_Text passage_
.....

There is a very vital question here that no one is explicitly addressing, but everyone has implicitly answered in forming their opinions of this case.  What does it really mean to be human, and what sorts of responsibilities does such a fact entail?  Is all life precious, or only life that meets certain arbitrary standards?  I have argued elsewhere that Americans are rapidly forgetting what it means to be Human, and in the recent polls, we can see just how much we have forgotten.

 According to even the allegedly conservative constituency of Fox News, being human does not involve a complete dedication to life first and foremost.  It doesn’t involve “erring on the side of life,” as so many put it.  In fact, as a nation we have just settled (un)comfortably into one of Hitler’s own categories of thought.  There is now tacit belief that there is such a thing as “life unworthy of life.”  What is more, society has taken it upon itself to decide which lives are worth living, and to end the “suffering” of those whose lives aren’t.  Forty-five million plus abortions testify to it.  The death of Terri Schiavo, with the clear approval of the American population, demonstrates it.  The Texas baby taken off his respirator against his mother’s wishes exemplifies it.

.....

_Source material_
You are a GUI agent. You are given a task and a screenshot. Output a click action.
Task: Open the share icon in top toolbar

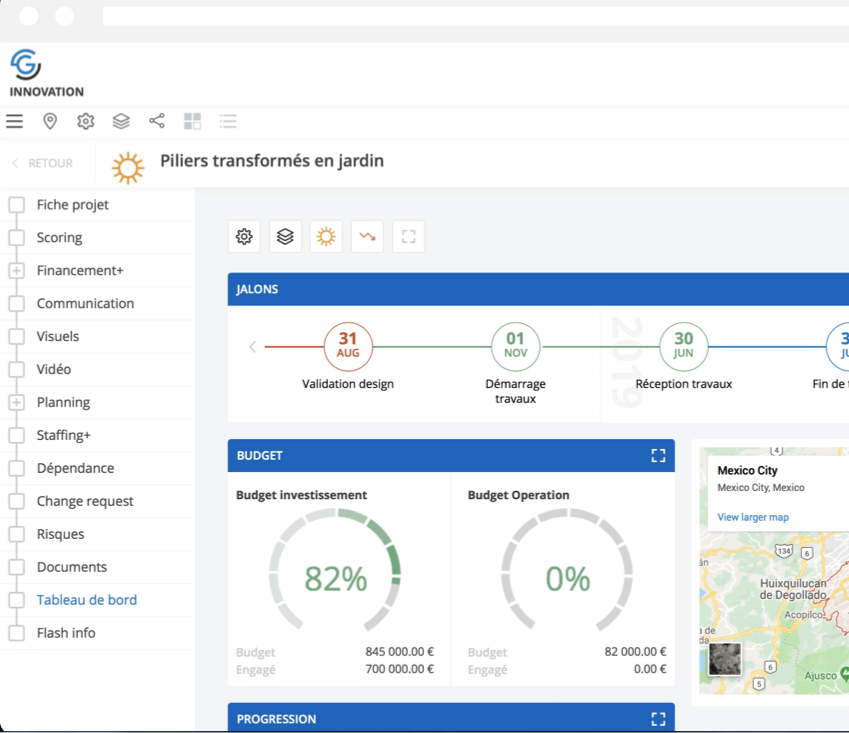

.....

_Exercise brief_
Please continue the passage on what it means to be human and the Terri Schiavo case, starting after its last sentence.

_Answer to this task_
 This means that the majority of Americans, at least those polled by Fox, now actually accept Hitler’s euthanasia policy on a practical level.  In fact, they have implemented a form that is even more deadly that Hitler’s original formation: Hitler, at least, required careful medical examinations and only gave that power to groups of well trained physicians who must give a unanimous decision before the verdict was carried out.  In America, it only takes an estranged husband, a lawyer from the Hemlock Society, and an activist judge, none with any real medical training.

 Of course, the academic left has done an excellent and thorough job over the years of somehow painting Hitler, leader of the National Socialist Workers’ Party, into a conservative corner.  This is completely understandable, if not justifiable by the facts.  Were I a “progressive liberal” and I found that I had a strong similarity to one of the most notorious mass murderers in history, and even worse, if I found that my own political agenda happened to mirror his own, then I would use every intellectual trick in the liberal playbook to convince myself and others that it wasn’t so. 

 So, at least the Liberals are being consistent; whether they’ll admit it or not is another matter entirely.  I wonder what excuses the conservatives in Fox’s majority will use?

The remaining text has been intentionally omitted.